■ TASK PROMPT
Search the listing below for the line with "1600x827 pixels.", then write out that line and every one after it exactly, without the pictures.

■ SOURCE DATA

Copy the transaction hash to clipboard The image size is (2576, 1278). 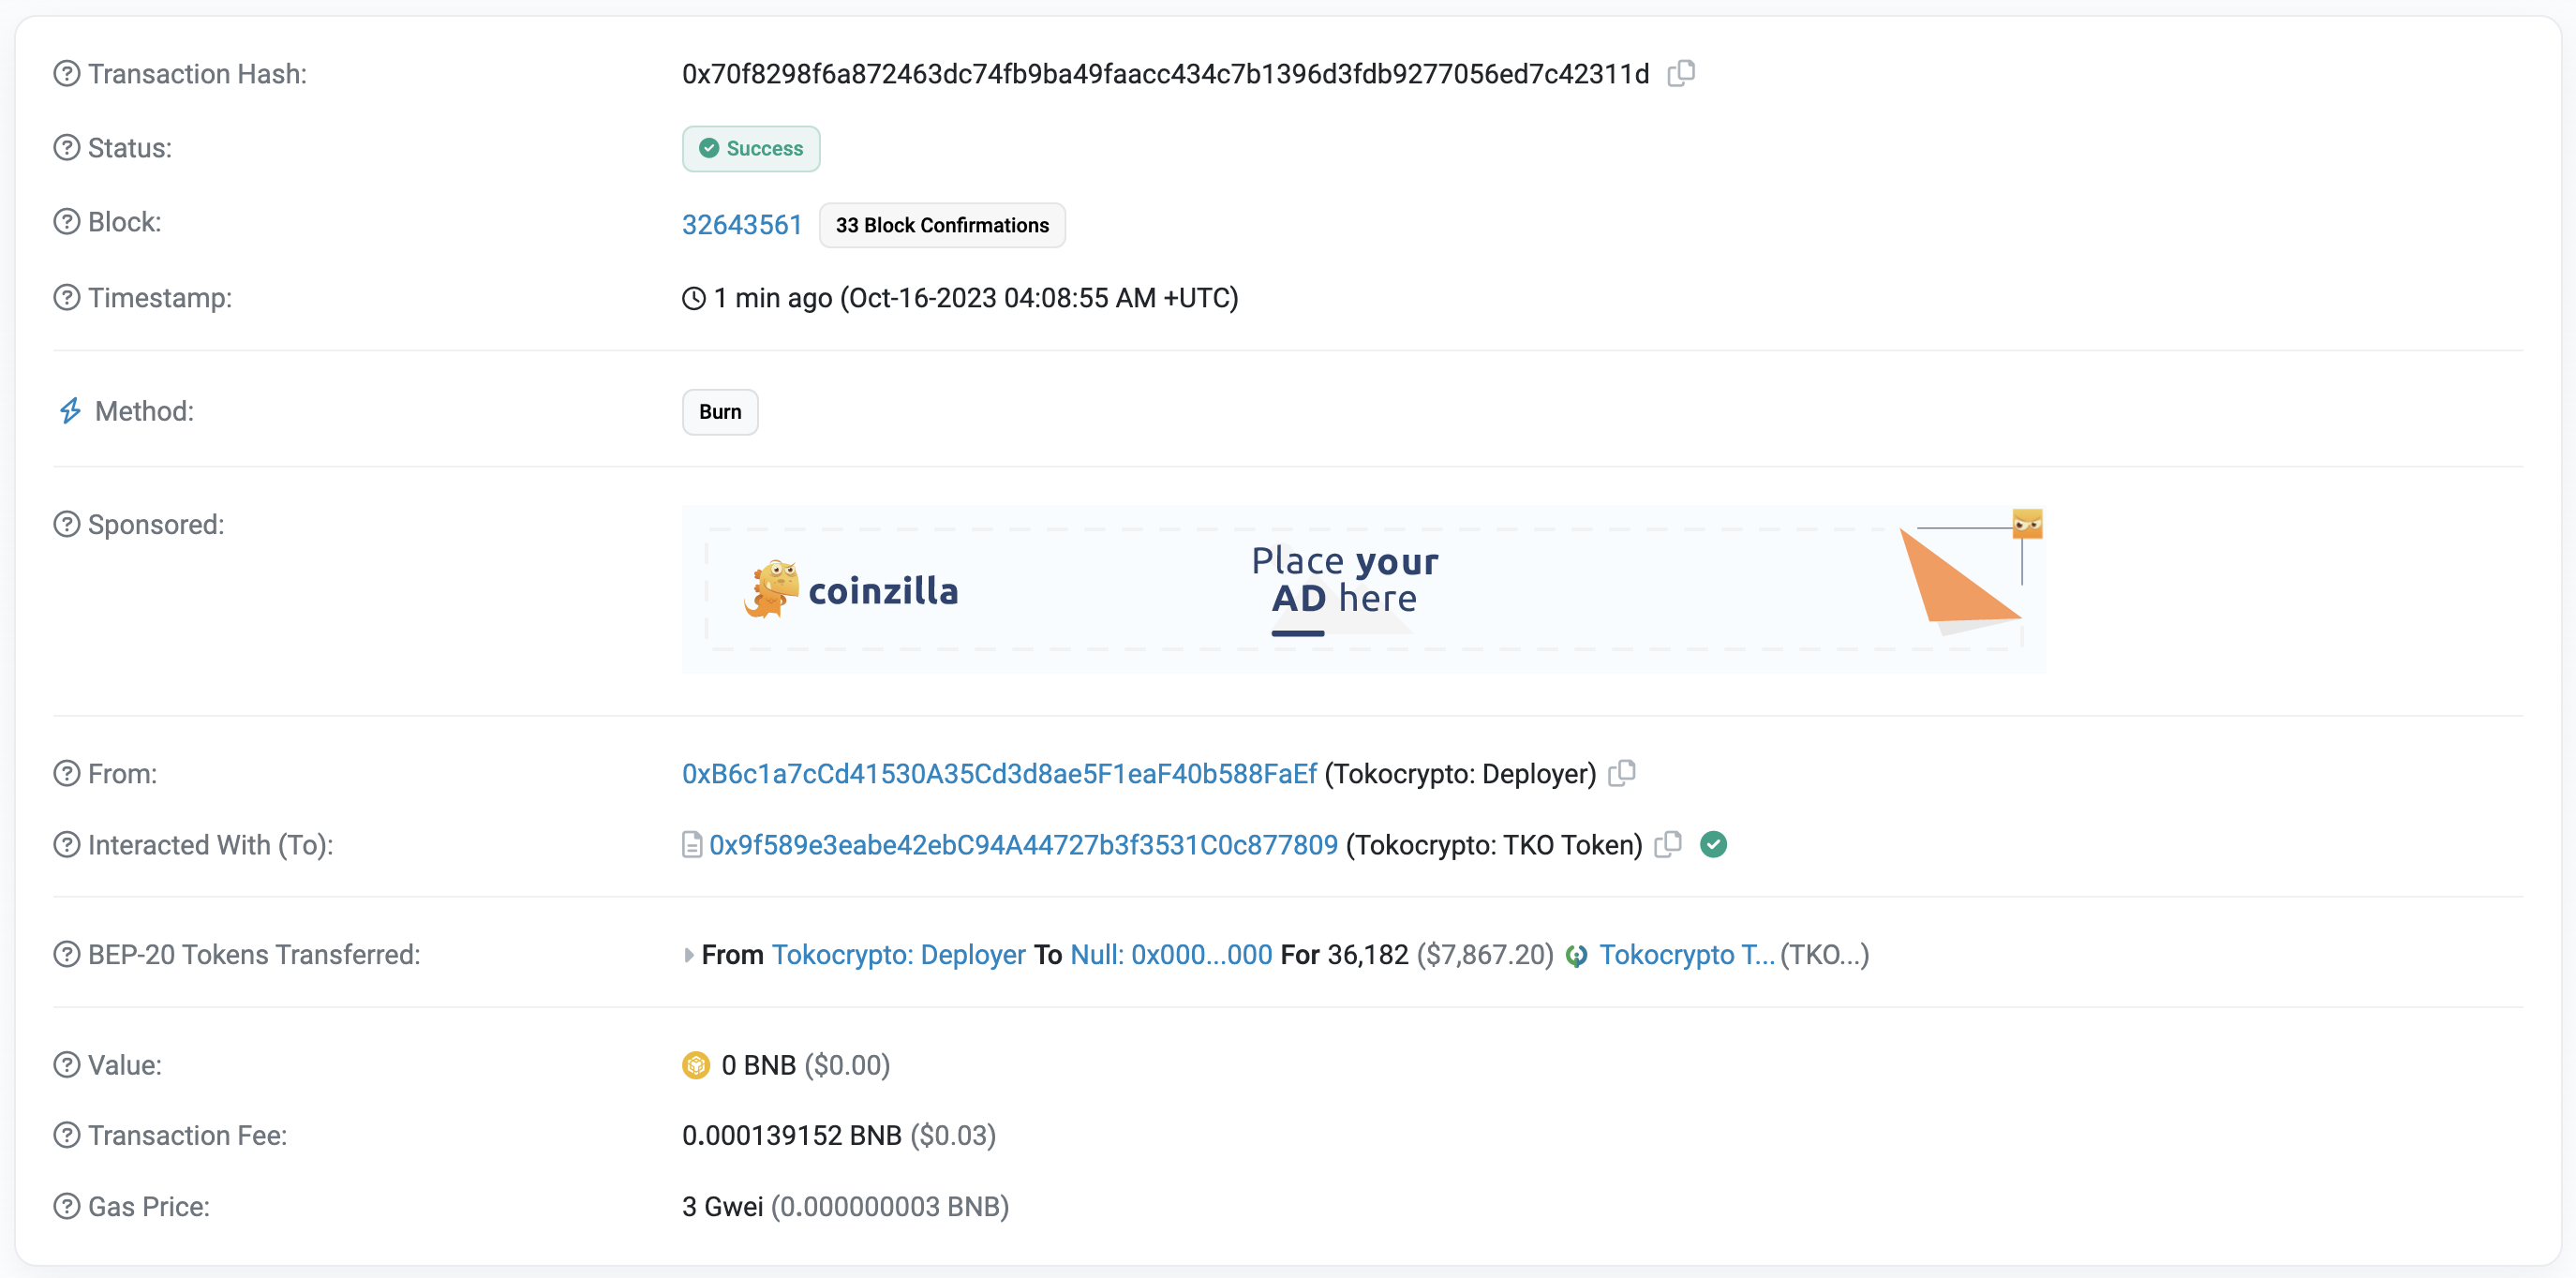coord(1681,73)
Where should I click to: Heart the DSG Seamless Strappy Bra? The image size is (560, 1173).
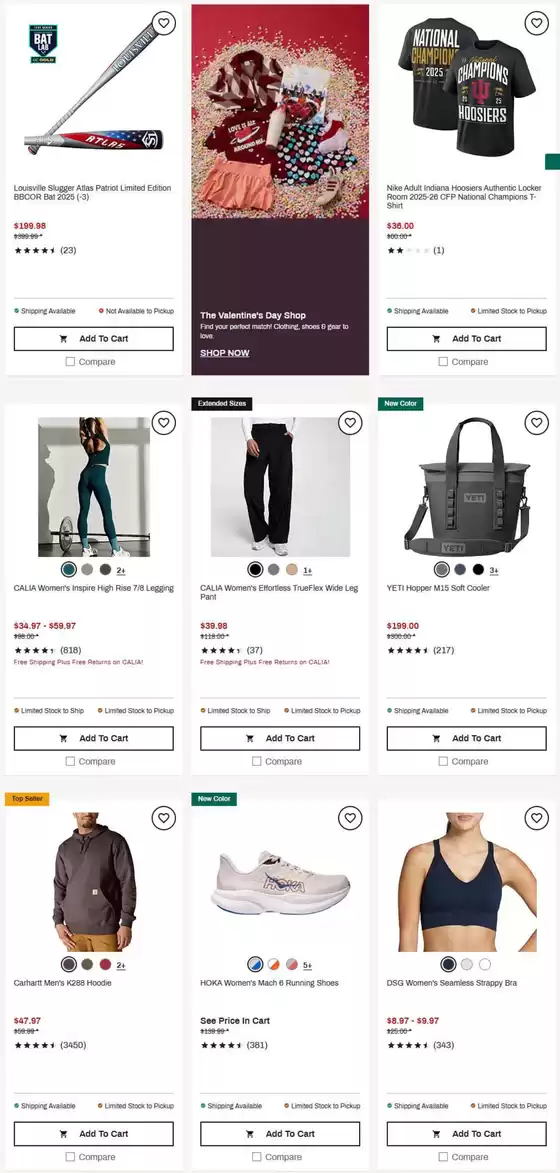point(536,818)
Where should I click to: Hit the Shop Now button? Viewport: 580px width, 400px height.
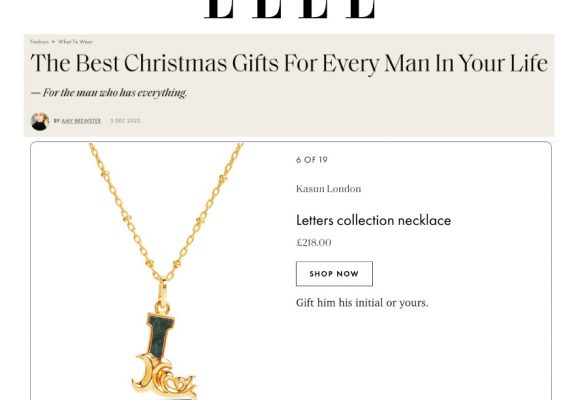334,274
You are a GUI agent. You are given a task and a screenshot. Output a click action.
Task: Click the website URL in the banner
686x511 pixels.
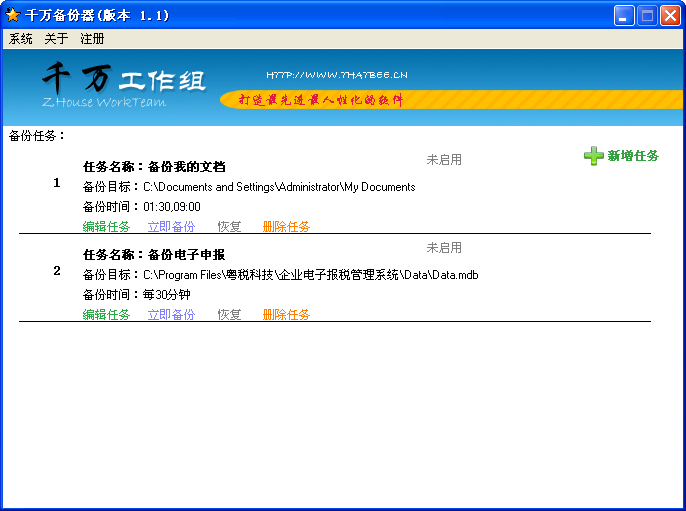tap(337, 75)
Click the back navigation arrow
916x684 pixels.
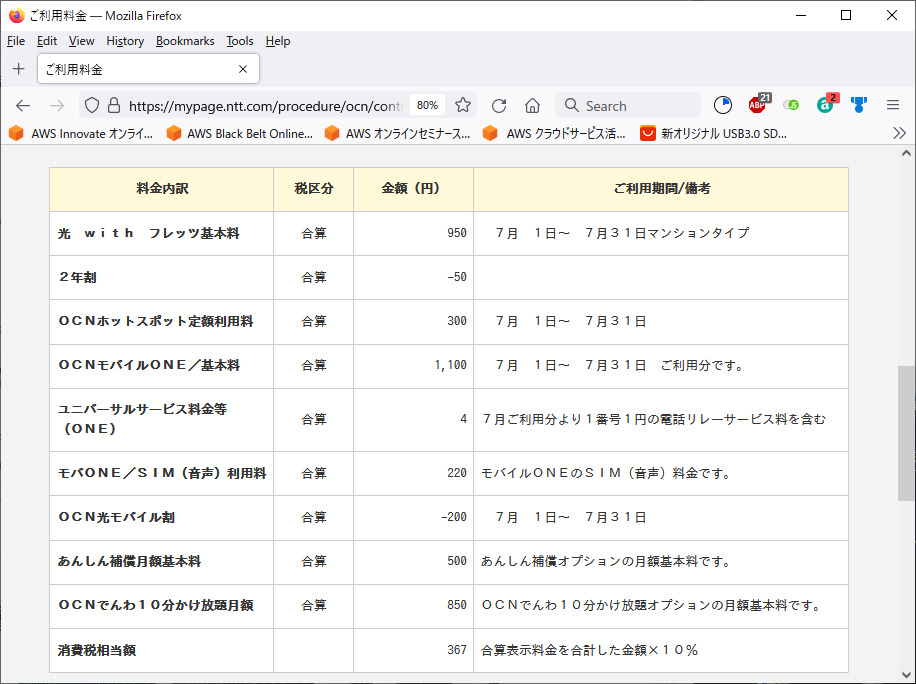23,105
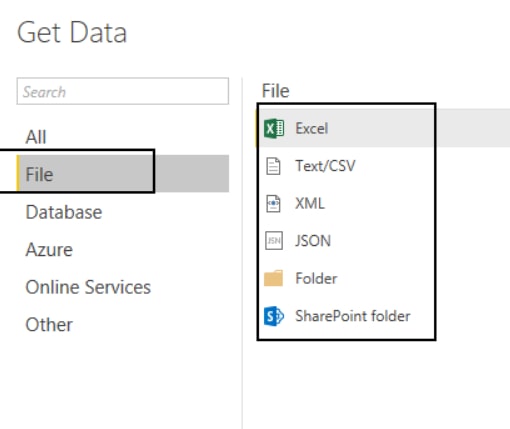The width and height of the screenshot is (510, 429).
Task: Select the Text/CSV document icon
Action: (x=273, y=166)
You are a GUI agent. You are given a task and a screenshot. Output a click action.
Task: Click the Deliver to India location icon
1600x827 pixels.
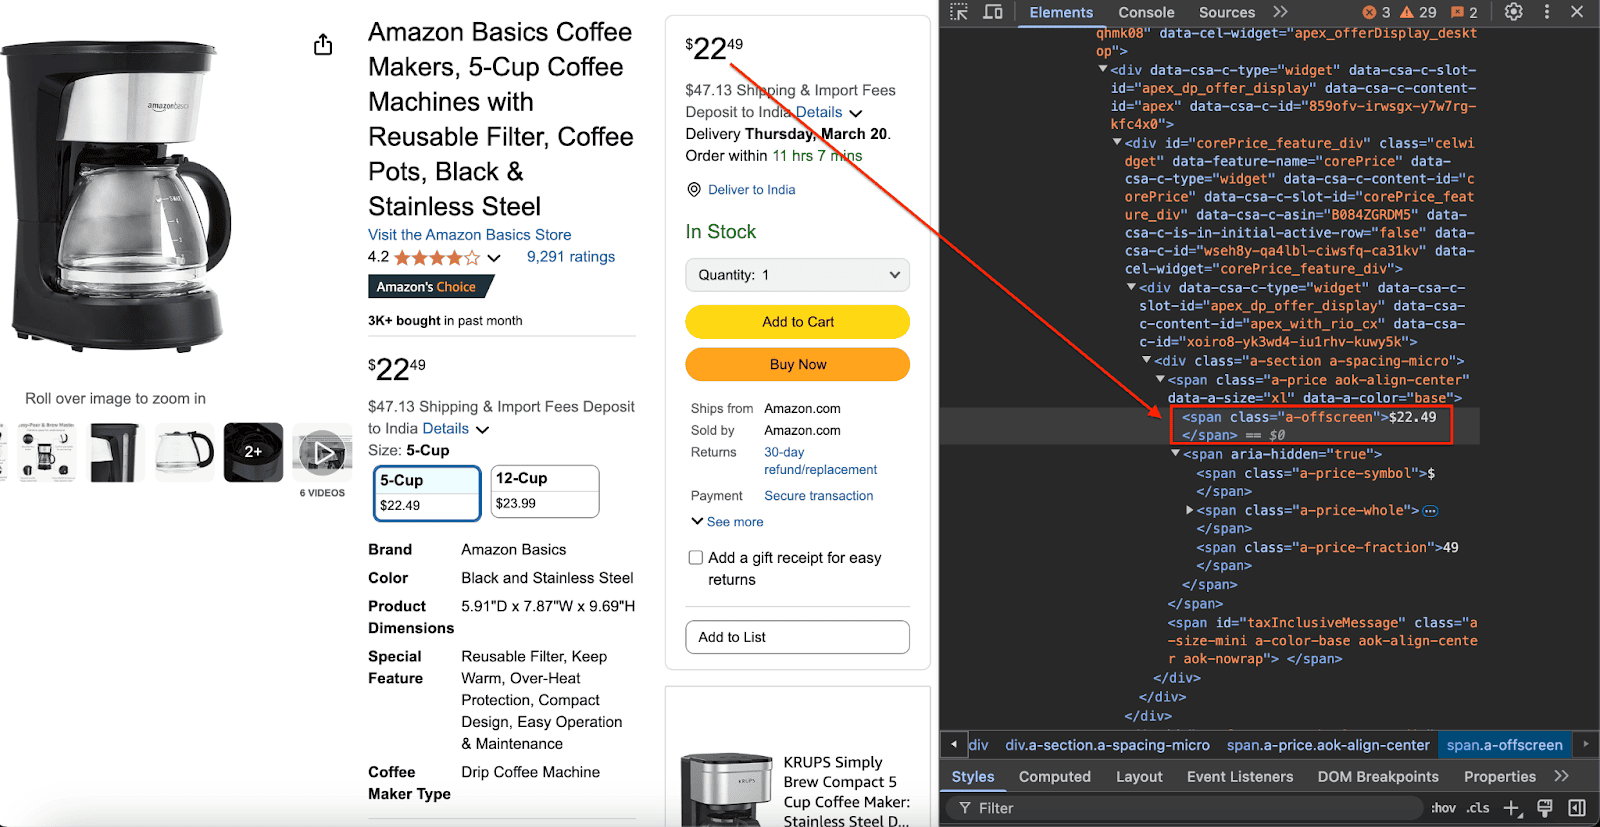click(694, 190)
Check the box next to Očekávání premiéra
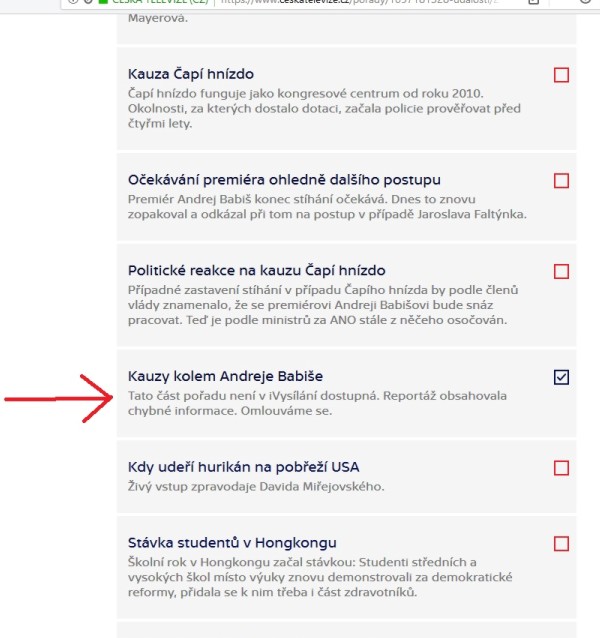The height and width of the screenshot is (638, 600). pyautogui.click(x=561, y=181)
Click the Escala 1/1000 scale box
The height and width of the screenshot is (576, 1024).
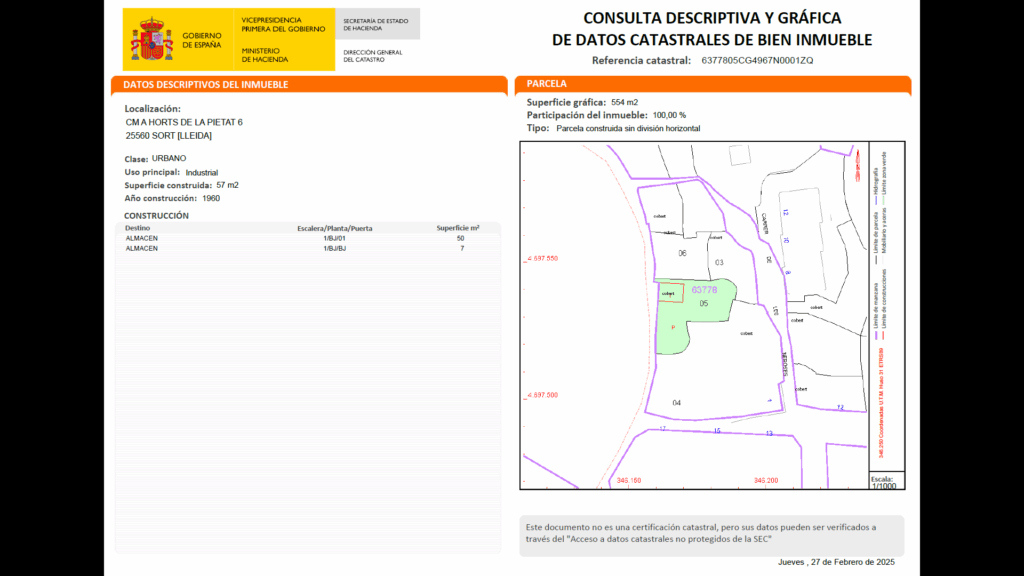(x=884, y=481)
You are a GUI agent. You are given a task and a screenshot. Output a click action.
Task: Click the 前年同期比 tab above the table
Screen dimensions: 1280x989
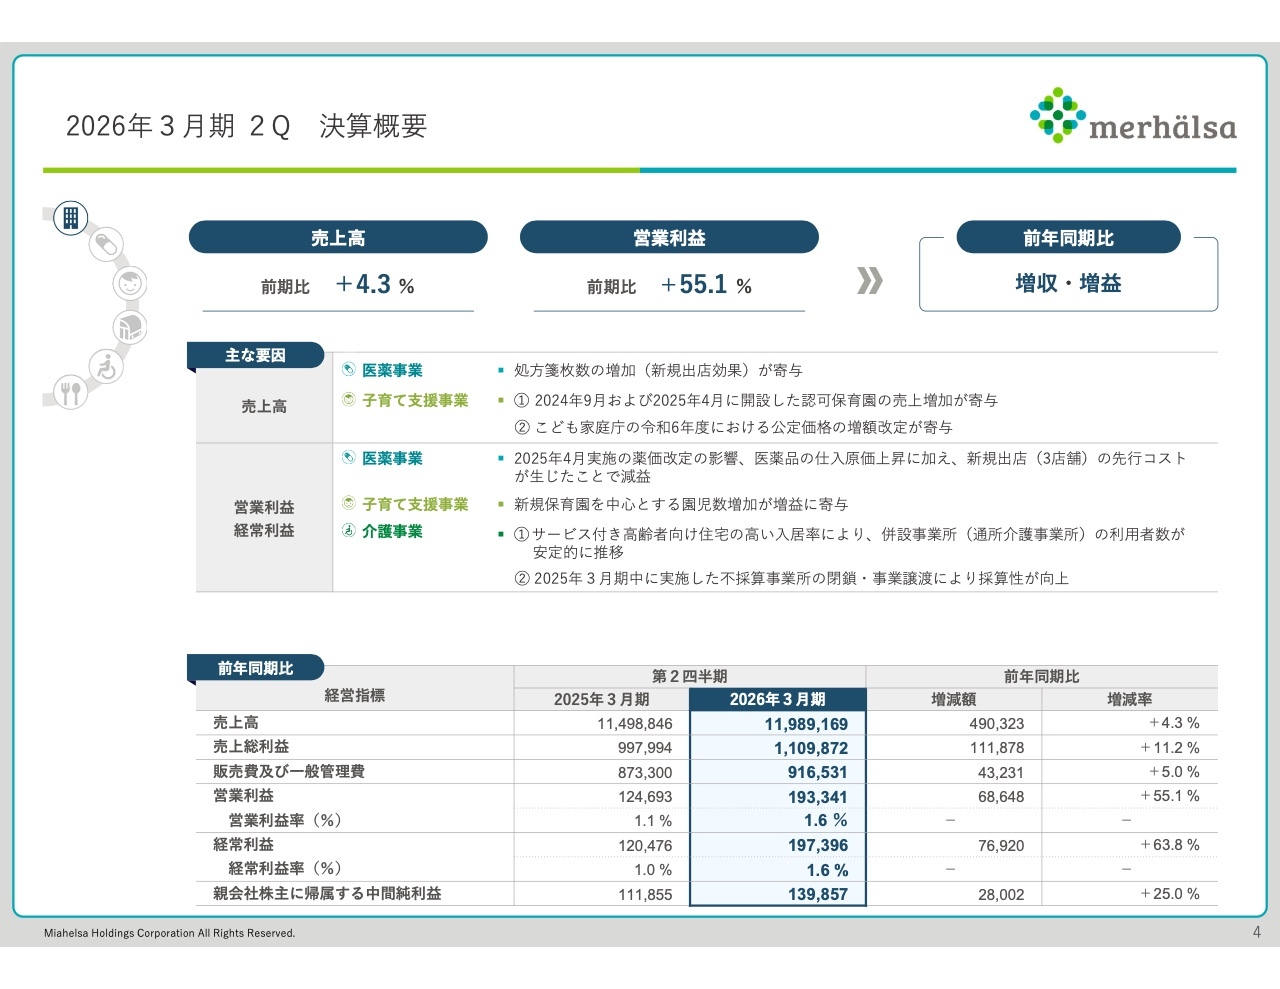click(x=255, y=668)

■ TASK OUTPUT
1600x827 pixels.
click(694, 190)
Check the box next to Očekávání premiéra
The height and width of the screenshot is (638, 600). pyautogui.click(x=561, y=181)
Click the Escala 1/1000 scale box
The height and width of the screenshot is (576, 1024).
(x=884, y=481)
You are a GUI agent. You are given a task and a screenshot. Output a click action.
Task: Click the 前年同期比 tab above the table
Screen dimensions: 1280x989
click(x=255, y=668)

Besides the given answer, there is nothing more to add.